**About this exercise:** Which lines below contain the word "Trung"? Copy each of them.

....

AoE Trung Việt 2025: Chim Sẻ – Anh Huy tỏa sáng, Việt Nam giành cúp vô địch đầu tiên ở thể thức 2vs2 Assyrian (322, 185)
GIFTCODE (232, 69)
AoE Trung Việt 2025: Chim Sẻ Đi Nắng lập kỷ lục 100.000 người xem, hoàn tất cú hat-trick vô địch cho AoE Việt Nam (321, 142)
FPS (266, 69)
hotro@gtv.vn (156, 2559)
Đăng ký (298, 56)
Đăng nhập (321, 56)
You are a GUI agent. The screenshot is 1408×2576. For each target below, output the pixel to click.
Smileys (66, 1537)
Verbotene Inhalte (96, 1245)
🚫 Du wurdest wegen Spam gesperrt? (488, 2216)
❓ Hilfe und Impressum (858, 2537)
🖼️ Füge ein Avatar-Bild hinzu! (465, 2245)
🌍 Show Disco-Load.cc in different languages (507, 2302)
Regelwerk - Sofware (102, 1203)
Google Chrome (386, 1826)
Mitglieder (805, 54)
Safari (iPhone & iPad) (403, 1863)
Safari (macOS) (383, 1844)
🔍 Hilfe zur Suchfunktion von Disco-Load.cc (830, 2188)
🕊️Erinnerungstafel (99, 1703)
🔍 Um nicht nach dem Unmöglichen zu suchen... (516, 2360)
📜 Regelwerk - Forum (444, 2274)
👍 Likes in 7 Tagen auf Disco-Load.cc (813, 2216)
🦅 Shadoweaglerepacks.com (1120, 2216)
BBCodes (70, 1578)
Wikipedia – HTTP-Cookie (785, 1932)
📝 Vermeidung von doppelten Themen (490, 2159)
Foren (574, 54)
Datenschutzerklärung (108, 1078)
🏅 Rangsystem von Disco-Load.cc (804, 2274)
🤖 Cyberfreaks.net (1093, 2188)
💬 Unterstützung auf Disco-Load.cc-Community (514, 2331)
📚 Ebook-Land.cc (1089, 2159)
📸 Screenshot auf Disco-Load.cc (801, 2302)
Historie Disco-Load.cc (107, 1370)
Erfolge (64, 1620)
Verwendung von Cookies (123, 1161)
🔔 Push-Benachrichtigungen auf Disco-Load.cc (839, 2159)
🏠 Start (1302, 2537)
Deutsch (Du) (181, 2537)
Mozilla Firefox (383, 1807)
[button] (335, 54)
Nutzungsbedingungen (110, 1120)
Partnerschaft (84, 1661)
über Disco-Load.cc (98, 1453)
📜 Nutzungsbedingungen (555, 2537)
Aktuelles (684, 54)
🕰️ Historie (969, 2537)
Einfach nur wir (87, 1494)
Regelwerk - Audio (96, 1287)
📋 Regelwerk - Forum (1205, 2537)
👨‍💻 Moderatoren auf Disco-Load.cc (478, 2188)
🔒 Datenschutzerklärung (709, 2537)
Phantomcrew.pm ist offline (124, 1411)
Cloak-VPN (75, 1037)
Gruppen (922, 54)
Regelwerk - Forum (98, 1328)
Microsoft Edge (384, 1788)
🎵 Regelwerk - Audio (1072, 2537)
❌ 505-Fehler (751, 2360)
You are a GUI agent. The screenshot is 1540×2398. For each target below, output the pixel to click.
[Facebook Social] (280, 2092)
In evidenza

....

**Written reply:**
AoE Trung Việt 2025: Chim Sẻ – Anh Huy tỏa sáng, Việt Nam giành cúp vô địch đầu tiên ở thể thức 2vs2 Assyrian (322, 185)
AoE Trung Việt 2025: Chim Sẻ Đi Nắng lập kỷ lục 100.000 người xem, hoàn tất cú hat-trick vô địch cho AoE Việt Nam (321, 142)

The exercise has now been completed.